OpenCV DNN Face Detection
OpenCV has also implemented a deep neural network (DNN) based face detector since version 3.3. This model is based on a single-shot multibox detector and utilizes the ResNet-10 architecture as the backbone. It uses a combination of feature extraction and classification techniques to detect faces in images. The feature extraction step involves extracting relevant information from the input image, such as edges, lines, and corners, using a series of Haar-like features. The extracted features are then fed into a CNN, which uses a ResNet-10 architecture to classify the features as either face or non-face. It achieve an accuracy of 99.60% on the LFW dataset. However, one potential drawback of the DNN face detector in OpenCV is its higher computational cost compared to the Haar cascade classifier.
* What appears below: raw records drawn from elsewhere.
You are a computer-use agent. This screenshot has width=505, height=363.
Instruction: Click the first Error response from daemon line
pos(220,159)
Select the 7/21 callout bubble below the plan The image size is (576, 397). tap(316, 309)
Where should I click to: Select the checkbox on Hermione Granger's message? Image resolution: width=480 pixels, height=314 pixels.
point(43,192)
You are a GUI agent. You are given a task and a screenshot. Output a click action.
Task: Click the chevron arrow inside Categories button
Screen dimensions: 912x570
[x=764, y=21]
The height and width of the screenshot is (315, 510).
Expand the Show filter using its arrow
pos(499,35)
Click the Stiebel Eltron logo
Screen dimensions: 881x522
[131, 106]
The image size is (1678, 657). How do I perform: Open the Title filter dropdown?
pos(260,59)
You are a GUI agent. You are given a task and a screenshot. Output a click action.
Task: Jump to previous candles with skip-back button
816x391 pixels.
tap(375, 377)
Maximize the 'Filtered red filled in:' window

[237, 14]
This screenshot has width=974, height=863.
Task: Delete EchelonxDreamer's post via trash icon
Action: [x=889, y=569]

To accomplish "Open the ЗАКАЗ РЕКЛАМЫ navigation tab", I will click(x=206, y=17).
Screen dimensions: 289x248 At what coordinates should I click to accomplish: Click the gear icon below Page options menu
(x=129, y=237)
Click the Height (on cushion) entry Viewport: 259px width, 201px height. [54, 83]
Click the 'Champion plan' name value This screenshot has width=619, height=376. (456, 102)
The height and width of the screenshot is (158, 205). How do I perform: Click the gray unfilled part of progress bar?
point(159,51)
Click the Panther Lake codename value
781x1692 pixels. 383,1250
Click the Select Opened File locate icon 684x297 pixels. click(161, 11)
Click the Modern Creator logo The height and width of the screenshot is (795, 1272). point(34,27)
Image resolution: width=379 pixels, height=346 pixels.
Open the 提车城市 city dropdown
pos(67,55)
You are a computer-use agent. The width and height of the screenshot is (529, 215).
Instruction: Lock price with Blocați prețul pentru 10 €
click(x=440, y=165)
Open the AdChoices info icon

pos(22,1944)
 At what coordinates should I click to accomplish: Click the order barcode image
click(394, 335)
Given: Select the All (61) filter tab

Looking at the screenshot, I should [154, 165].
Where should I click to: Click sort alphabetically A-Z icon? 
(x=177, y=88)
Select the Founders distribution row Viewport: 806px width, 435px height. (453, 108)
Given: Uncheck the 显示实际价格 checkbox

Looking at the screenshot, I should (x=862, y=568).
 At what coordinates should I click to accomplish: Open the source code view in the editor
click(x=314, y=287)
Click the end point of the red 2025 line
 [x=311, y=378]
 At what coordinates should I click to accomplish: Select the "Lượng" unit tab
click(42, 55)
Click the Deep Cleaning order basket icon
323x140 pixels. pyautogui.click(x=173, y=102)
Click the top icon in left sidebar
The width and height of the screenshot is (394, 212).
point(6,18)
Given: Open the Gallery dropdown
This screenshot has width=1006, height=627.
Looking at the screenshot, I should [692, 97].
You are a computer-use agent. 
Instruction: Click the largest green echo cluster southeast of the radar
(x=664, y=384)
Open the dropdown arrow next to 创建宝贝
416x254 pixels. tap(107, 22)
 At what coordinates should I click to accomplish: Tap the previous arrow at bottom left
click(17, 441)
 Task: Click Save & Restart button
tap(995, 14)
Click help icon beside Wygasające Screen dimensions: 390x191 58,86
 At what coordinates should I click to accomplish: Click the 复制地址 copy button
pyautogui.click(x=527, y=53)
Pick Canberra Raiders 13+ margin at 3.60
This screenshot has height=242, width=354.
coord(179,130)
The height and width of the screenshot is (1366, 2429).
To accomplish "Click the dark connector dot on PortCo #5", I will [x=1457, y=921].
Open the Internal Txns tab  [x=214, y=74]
This may make it less suitable for resource-constrained devices such as smartphones or embedded systems.
Example
from dronevis.models import DNNFaceDetection
model = DNNFaceDetection()
model.load_model()
model.detect_webcam()
OpenCV DNN Face Detection Class
- class dronevis.models.DNNFaceDetection(confidence=0.5)
DNN Face Detection model
- __init__(confidence=0.5)
Initialize self. See help(type(self)) for accurate signature.
- load_model(model_name='caffee')
Load model weights
- Parameters
model_name (str, optional) – Whether load the tensorflow quantized
or the caffee version. (version) –
to "caffee". (Defaults) –
- transform_img(image)
Transform image to be compatible with the model
- Parameters
image (np.ndarray) – Image to transform
- Returns
Transformed image
- Return type
np.ndarray
- predict(image)
Predict on image
- Parameters
image (np.ndarray) – Image to predict on
- Returns
Predicted image
- Return type
np.ndarray